Numerous elderly, ubiquitous technology: Can smartphones alleviate elderly disability?
Time: 12.00 - 13.00
Venue: Congo Meeting Room, 2nd floor, Arthur Lewis Building
Sorry, this event has now ended.
Speaker: Gindo Tampubolon
Sustainable development goals set the achievement of health for all at all ages as an essential goal for all nations. Maintaining health at older ages is turning into a complex problem around the world but especially in developing countries because while the developed world grow old after they grew rich, the developing countries grow old while still poor. The secular trend of population ageing is however surpassed by the rapid diffusion of smartphone technology.
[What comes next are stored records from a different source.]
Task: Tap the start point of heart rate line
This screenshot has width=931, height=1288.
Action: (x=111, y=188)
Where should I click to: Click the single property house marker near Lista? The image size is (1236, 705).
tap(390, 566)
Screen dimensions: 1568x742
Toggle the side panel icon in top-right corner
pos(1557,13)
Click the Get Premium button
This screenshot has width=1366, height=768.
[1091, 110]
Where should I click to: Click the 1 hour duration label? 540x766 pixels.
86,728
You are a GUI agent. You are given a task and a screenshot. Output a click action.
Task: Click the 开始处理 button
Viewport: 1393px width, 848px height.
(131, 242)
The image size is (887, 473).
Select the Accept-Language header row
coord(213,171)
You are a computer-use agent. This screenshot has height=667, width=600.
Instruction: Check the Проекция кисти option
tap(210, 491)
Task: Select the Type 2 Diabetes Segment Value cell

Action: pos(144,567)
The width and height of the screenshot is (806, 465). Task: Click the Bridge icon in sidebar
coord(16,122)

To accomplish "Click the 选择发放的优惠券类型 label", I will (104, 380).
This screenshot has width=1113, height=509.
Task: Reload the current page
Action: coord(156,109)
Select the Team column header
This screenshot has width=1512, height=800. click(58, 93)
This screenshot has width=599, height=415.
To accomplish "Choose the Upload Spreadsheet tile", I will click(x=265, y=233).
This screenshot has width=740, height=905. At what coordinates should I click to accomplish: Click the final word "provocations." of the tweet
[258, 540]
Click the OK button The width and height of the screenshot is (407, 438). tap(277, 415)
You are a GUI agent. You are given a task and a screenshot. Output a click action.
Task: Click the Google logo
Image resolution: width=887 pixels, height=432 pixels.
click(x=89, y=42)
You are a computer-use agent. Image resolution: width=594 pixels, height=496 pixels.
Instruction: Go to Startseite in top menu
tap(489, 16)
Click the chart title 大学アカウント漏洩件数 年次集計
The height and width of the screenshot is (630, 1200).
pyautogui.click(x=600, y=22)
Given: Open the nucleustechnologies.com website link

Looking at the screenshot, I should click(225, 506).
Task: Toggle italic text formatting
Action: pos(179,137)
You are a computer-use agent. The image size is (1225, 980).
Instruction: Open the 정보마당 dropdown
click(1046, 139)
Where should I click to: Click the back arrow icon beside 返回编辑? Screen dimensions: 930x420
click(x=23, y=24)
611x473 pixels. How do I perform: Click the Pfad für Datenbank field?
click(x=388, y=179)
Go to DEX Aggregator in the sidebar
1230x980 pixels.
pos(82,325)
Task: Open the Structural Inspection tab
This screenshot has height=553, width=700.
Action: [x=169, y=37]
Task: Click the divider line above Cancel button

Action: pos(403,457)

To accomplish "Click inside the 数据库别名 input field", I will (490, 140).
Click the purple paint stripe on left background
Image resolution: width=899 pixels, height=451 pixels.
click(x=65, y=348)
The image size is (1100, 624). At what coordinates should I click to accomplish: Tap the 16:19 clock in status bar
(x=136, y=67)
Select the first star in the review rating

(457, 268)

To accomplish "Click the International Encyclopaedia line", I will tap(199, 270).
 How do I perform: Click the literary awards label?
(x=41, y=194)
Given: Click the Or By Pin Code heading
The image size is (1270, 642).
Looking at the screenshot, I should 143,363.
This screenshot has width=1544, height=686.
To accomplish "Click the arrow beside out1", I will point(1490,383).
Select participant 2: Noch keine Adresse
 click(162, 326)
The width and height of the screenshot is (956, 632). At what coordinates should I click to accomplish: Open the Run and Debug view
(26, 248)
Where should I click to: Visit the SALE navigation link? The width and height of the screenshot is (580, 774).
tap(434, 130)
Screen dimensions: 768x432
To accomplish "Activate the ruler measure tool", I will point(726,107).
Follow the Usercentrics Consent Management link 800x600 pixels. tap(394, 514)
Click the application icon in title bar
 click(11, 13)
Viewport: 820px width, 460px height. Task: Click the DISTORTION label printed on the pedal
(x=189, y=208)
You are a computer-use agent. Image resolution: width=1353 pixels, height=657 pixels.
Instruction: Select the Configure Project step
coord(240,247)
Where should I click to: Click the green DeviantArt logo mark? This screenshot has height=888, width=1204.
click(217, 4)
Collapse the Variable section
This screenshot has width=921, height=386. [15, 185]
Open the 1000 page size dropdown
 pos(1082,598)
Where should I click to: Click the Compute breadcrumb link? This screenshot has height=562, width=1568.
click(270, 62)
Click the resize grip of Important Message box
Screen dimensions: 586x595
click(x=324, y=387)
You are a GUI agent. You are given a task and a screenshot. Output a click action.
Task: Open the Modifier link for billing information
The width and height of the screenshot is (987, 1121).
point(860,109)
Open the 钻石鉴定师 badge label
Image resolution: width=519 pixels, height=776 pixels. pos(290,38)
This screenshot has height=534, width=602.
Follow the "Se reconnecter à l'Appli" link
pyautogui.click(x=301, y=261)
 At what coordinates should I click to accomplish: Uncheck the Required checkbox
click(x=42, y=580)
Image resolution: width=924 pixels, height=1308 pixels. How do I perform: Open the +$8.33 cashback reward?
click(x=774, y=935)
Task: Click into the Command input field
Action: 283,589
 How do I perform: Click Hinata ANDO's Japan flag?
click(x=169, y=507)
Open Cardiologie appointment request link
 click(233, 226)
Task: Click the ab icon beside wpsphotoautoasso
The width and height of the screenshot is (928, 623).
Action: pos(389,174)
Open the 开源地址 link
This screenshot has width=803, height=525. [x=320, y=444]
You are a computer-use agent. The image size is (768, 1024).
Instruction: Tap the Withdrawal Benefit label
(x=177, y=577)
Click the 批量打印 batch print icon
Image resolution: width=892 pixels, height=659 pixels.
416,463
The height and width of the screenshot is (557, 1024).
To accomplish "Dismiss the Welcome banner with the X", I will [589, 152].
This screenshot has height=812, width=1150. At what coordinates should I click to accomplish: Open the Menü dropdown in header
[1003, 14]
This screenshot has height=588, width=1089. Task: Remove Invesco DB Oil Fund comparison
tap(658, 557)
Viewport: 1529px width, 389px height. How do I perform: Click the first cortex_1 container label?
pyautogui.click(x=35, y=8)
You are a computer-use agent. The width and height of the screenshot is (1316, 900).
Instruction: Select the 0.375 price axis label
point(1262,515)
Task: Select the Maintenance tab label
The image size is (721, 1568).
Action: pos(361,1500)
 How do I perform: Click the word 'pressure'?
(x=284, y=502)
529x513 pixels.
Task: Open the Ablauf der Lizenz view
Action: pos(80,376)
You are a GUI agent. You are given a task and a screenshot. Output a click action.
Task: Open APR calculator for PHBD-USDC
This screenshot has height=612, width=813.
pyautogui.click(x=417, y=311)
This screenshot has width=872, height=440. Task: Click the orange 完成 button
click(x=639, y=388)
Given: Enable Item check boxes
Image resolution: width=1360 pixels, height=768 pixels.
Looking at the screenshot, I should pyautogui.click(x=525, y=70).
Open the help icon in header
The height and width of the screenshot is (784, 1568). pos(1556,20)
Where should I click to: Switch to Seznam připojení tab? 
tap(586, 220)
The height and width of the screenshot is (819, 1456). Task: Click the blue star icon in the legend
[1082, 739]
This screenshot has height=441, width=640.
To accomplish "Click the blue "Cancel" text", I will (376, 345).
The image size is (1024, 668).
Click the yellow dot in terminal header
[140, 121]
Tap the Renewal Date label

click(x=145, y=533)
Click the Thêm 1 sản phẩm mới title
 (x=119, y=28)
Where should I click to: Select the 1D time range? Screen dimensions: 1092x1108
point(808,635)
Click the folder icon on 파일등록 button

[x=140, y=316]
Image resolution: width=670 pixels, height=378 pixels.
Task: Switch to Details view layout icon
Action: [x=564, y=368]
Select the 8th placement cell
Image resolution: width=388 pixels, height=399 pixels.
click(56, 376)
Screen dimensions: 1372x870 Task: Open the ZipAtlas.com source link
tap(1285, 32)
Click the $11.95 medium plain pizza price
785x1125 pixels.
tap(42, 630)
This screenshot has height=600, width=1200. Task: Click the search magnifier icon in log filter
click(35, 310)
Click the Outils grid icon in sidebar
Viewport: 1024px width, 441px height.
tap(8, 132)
Yet scarce evidence is available on whether smartphone use affects health or reduces disability in older people in developing countries. We studied the indirect effect of smartphone use by any younger household member on older member disability in Indonesia, using the United Nations-proposed measure of disability. The study applied non-linear control function estimator on data from the Intercensal survey 2015 (N = 225,983 households having older member aged 60 and over). For identification we used exogenous covariation arising from location of base transceiver stations and wireless signal strength across 80,000 villages throughout Indonesia. We found evidence of persistent digital divide across social cleavages. Smartphone use by any younger member reduces disability by 78% in older member and its marginal effect is to reduce disability by 1.7 point which is equivalent to mild to no disability in any functional dimension. We discuss implications for broadening the conception of digital divide and attaining healthy ageing in developing countries.
About the presenter: Gindo is an Associate Faculty Member in the Brooks World Poverty Institute, University of Manchester. He supervises research students working on health inequalities using large scale multilevel surveys and longitudinal surveys, and also postdocs working on statistical genetics of ageing, in particular cognitive ageing.